ASSIGNMENT:
Set down exactly the lines of the records from the top to the line containing "Task: Expand the"; include both.

AVAILABLE RECORDS:
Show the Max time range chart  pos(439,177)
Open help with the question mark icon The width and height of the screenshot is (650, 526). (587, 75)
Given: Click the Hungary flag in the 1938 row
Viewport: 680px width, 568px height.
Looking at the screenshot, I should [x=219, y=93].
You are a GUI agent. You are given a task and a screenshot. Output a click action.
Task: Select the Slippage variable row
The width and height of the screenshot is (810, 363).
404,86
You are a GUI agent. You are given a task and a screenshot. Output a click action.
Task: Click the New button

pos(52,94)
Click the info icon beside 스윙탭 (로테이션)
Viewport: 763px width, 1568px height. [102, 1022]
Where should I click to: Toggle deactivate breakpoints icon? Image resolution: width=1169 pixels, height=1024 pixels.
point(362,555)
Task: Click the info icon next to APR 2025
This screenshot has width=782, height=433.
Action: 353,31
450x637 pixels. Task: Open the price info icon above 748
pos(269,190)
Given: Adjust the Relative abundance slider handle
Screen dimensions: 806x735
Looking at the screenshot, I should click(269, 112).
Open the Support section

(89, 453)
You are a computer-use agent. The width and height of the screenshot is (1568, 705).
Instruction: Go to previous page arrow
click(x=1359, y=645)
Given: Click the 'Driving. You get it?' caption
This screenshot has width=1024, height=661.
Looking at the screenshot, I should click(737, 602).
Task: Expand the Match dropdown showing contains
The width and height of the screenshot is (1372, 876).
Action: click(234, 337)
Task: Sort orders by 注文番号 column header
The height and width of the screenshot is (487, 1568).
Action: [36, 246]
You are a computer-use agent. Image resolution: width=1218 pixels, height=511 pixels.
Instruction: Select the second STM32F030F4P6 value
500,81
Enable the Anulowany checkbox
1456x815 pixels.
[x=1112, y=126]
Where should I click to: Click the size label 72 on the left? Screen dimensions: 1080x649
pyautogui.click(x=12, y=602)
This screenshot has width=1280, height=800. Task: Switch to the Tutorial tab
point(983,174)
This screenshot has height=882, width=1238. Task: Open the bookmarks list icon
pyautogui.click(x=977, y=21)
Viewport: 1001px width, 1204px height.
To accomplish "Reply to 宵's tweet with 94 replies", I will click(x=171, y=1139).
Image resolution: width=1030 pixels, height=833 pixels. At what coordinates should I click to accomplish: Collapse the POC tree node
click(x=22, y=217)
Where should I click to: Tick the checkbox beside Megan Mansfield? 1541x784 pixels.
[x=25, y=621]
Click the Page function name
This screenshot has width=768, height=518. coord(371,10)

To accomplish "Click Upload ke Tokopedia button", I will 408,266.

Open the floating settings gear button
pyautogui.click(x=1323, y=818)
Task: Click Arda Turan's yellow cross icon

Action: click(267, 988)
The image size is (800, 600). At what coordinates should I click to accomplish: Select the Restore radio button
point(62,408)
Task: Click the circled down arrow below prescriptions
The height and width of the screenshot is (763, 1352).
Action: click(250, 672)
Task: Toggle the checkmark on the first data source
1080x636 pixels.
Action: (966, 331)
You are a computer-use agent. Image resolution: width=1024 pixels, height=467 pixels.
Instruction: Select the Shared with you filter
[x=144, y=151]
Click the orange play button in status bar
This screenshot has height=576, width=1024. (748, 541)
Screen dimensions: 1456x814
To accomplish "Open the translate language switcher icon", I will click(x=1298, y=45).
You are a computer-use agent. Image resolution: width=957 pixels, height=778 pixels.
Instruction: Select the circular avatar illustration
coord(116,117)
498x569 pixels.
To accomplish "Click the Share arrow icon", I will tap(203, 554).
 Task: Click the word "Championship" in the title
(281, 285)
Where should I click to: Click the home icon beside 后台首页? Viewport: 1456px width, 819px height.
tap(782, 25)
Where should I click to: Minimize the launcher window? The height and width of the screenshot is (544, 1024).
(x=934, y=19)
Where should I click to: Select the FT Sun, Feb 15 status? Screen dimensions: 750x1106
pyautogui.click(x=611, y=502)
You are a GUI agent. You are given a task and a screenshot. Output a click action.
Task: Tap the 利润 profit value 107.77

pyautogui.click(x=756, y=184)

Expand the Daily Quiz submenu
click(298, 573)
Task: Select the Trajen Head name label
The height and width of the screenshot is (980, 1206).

YOUR SOLUTION:
Show the Max time range chart  pos(439,177)
Open help with the question mark icon The width and height of the screenshot is (650, 526). (587, 75)
Given: Click the Hungary flag in the 1938 row
Viewport: 680px width, 568px height.
Looking at the screenshot, I should [x=219, y=93].
You are a GUI agent. You are given a task and a screenshot. Output a click action.
Task: Select the Slippage variable row
The width and height of the screenshot is (810, 363).
404,86
You are a GUI agent. You are given a task and a screenshot. Output a click action.
Task: Click the New button

pos(52,94)
Click the info icon beside 스윙탭 (로테이션)
Viewport: 763px width, 1568px height. [102, 1022]
Where should I click to: Toggle deactivate breakpoints icon? Image resolution: width=1169 pixels, height=1024 pixels.
point(362,555)
Task: Click the info icon next to APR 2025
This screenshot has width=782, height=433.
Action: 353,31
450x637 pixels. Task: Open the price info icon above 748
pos(269,190)
Given: Adjust the Relative abundance slider handle
Screen dimensions: 806x735
Looking at the screenshot, I should click(269, 112).
Open the Support section

(89, 453)
You are a computer-use agent. The width and height of the screenshot is (1568, 705).
Instruction: Go to previous page arrow
click(x=1359, y=645)
Given: Click the 'Driving. You get it?' caption
This screenshot has width=1024, height=661.
Looking at the screenshot, I should click(737, 602).
Task: Expand the Match dropdown showing contains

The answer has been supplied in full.